- DVD cover
- Directed by: Kodi Ramakrishna
- Story by: Saichandra Creations Unit
- Dialogue by: Thotapalli Madhu
- Produced by: Sama Mahipal Reddy Sama Tirumala Reddy Sama Malla Reddy
- Starring: Rohit Baladitya Nakul Satyam Rajesh Tanu Roy
- Cinematography: Kodi Lakshman
- Music by: S. A. Rajkumar
- Production company: Saichandra Creations
- Release date: 4 February 2005;
- Country: India
- Language: Telugu

= Keelu Gurram (2005 film) =

Keelu Gurram is a 2005 Indian Telugu-language film directed by Kodi Ramakrishna and starring Rohit, Baladitya, Nakul, Satyam Rajesh and Tanu Roy. The film was released to negative reviews.

== Soundtrack ==
The soundtrack was composed by S. A. Rajkumar.
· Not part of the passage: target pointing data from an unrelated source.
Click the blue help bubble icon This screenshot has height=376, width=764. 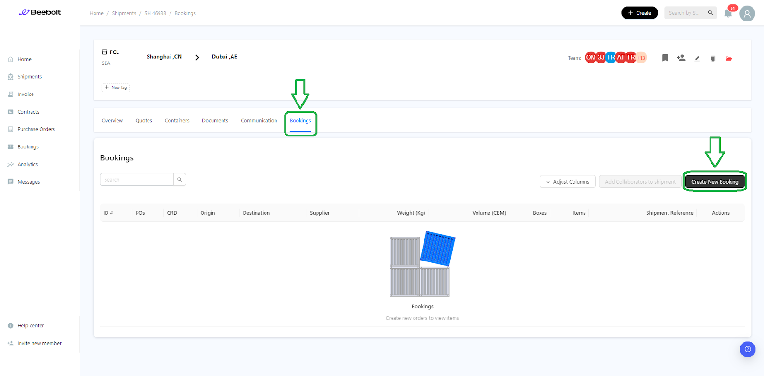pyautogui.click(x=747, y=349)
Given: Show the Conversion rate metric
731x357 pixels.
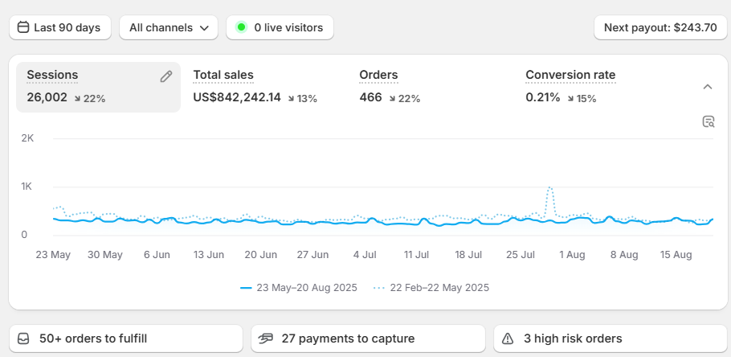Looking at the screenshot, I should coord(570,87).
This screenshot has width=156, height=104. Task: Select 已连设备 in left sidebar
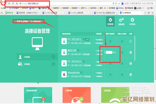click(x=36, y=57)
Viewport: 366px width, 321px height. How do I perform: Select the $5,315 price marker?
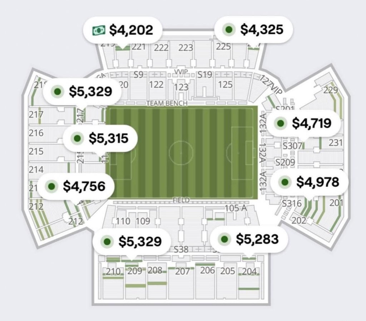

The song "Aa Keelu Gurramla" is reused from Rajkumar's own Tamil composition "June July" from Priyamaanavale (2000).

Track listing
| No. | Title | Singer(s) | Length |
|---|---|---|---|
| 1. | "Aa Keelu Gurramla" | Rajesh, Malathi | 4:25 |
| 2. | "Chal Chal Gurram" | Tippu | 4:38 |
| 3. | "Kiss Kiss Kiss" | Kalpana Raghavendar | 4:04 |
| 4. | "Ko Ko Ko Koyila" | Rajesh, Mathangi | 4:14 |
| 5. | "Sari Sari Gama" | Mano, Malathi, Sujatha Mohan | 4:45 |
| Total length: |  |  | 22:06 |

== Release and reception ==
The film was released on 4 February 2005 alongside 786 Khaidi Premakatha and Arey, and it was a box office failure.

Jeevi of Idlebrain.com rated the film one out of five and wrote that "Kodi Rama Krishna disappoints the Telugu film lovers with Keelu Gurram". Gudipoodi Srihari of The Hindu wrote that "The name of the movie and that of the director, Kodi Ramakrishna, are enough to draw the audience to the theatre. But the hope of a promising entertainment diminishes as we watch a routine drama of love between two childhood friends".